34:47 Michael Kennedy: It's like the blockchain of manuscripts.
34:49 Cornelius van Lit: I don't know too much about blockchains, so.
34:54 Michael Kennedy: I was just kidding. Keep going.
34:55 Cornelius van Lit: And so I said before that OCR, that's kind of out of the question for now for manuscripts. Yes, people working on handwriting recognition, but it's not at any production level. But these stamps, they are kind of ideal for OCR kind of recognition, you know? And so again, OpenCV is so powerful, you have to find a very pristine example of the seal and then, well, you give it to OpenCV and then you just give a whole bunch of images and you say to OpenCV, find me this image basically. And it will find seals that imprints that have a huge chunk out of them and it will still detect them very well. So now you can imagine if you scale this up, now, if you have a couple of thousand of manuscripts that kind of belonged to each other, but you don't know exactly how, now you can all of a sudden with this kind of code, you can reconstruct the collection of an owner from the 17th century. You can say, all of these manuscripts actually belonged to the same owner.
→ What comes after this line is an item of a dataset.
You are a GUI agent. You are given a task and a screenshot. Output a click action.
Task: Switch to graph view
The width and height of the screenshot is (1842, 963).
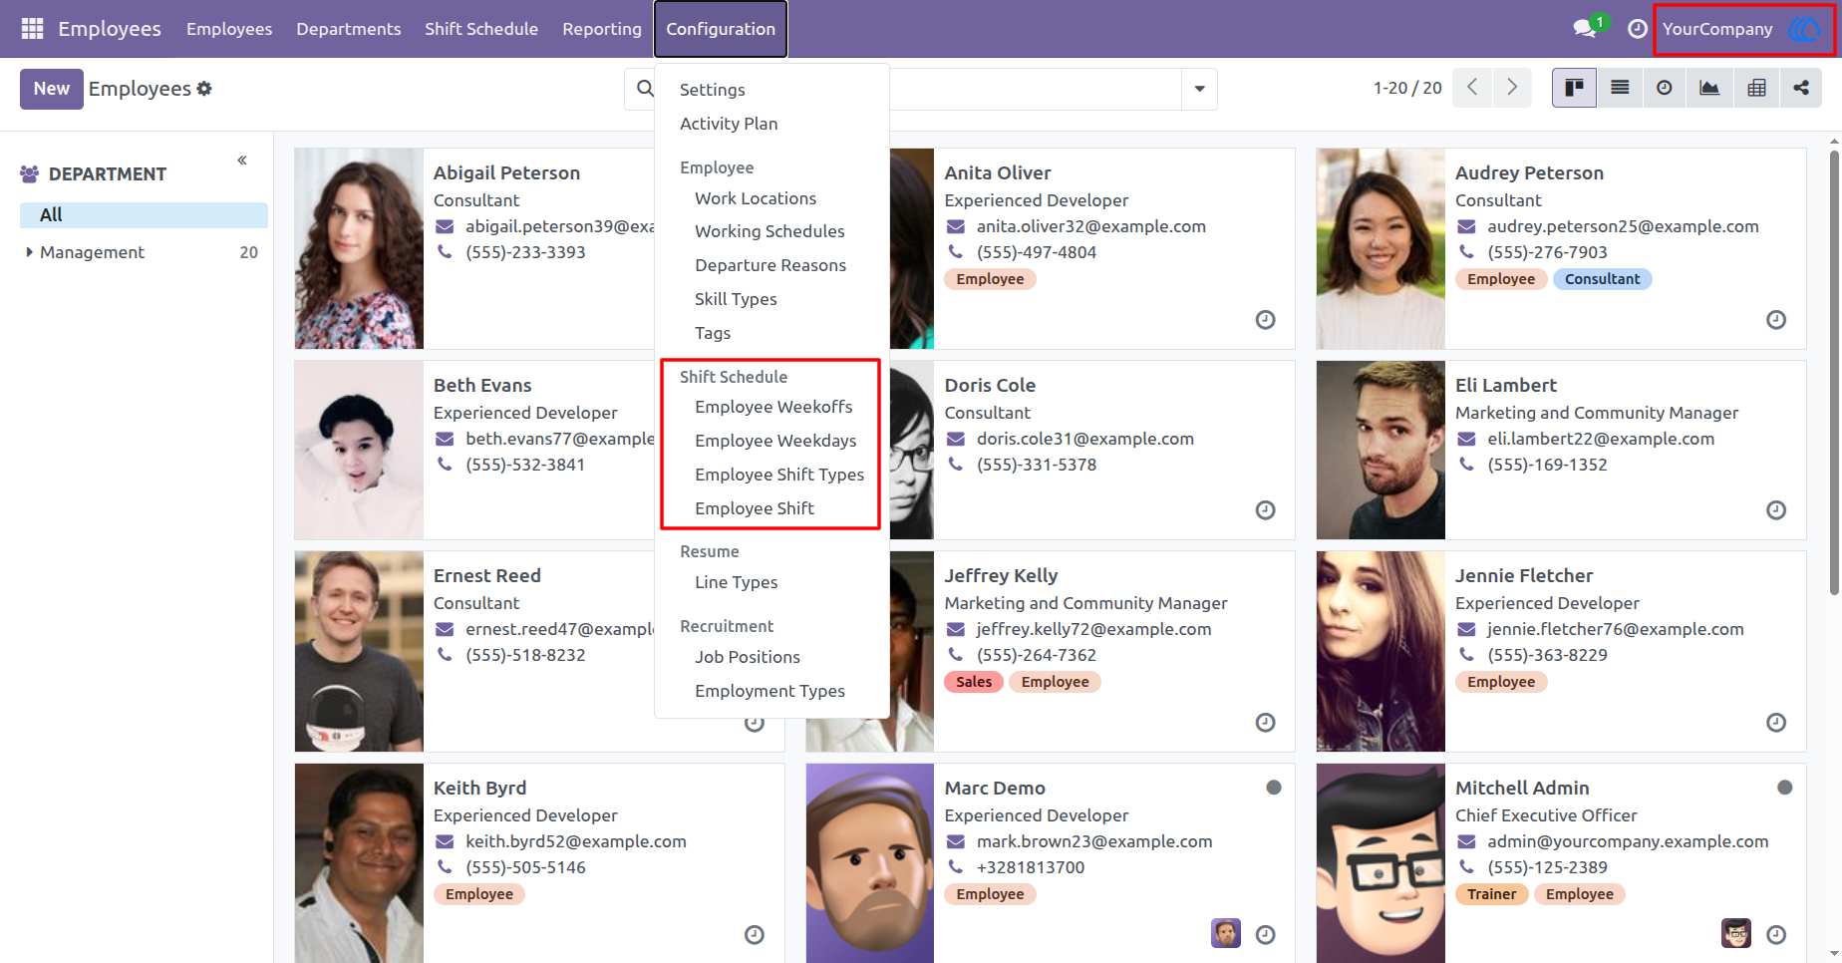[x=1709, y=88]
They all have the same seal.
35:56 Michael Kennedy: Yeah, so you can ask really interesting, like show me who has ever owned or show me all the places that this person or this scholar has ever owned and then was edited by this other person or something like you can...
36:08 Cornelius van Lit: Exactly
36:09 Michael Kennedy: These questions seem over many thousands of permutations, sound really difficult, but now all of a sudden, now it's a, you know, sub-millisecond database query.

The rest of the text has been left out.